In case you haven't read his run yet, it is absolutely dreadful, and it features the WORST JLA lineup (the Dick Grayson version of Batman, Donna Troy, the "disco" Starman and Congorilla ... that's it!) since the Detroit iteration back in the day.

Anyway, I was reading the interview and Robinson said something that really struck to the heart of the problem with the title:

"One of the things about this book is it's always going to feel like it's right in the heart of the DC Universe."

That's an erroneous way to approach the book and is one the reasons why the teams roster changes so much. By trying to tie it so much to current DC continuity — which is always shifting and moving — then the book is sort of handcuffed by the whims of dozens of different creators on a bunch of divergent comics. So if Superman is in outer space for a story arc in his own book, then he's missing from the JLA for just as longer ... maybe longer. (The worst example of this was during Dwayne McDuffie's run not too long ago.)

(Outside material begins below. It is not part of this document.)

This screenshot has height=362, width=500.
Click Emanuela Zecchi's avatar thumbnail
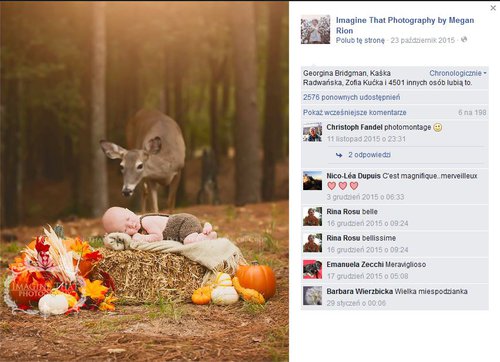point(312,269)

And make no mistake, the JLA is DC's "Big Seven" — Superman, Wonder Woman, Batman, Aquaman, Green Lantern, Martian Manhunter and The Flash — and any change to that lineup is merely an aberration that can't last long.

Now, I'm not saying the JLA should totally avoid continuity. I'm just saying that the team's adventures work best when they take place between story line's on the individual members' own books — not during.

That's my take.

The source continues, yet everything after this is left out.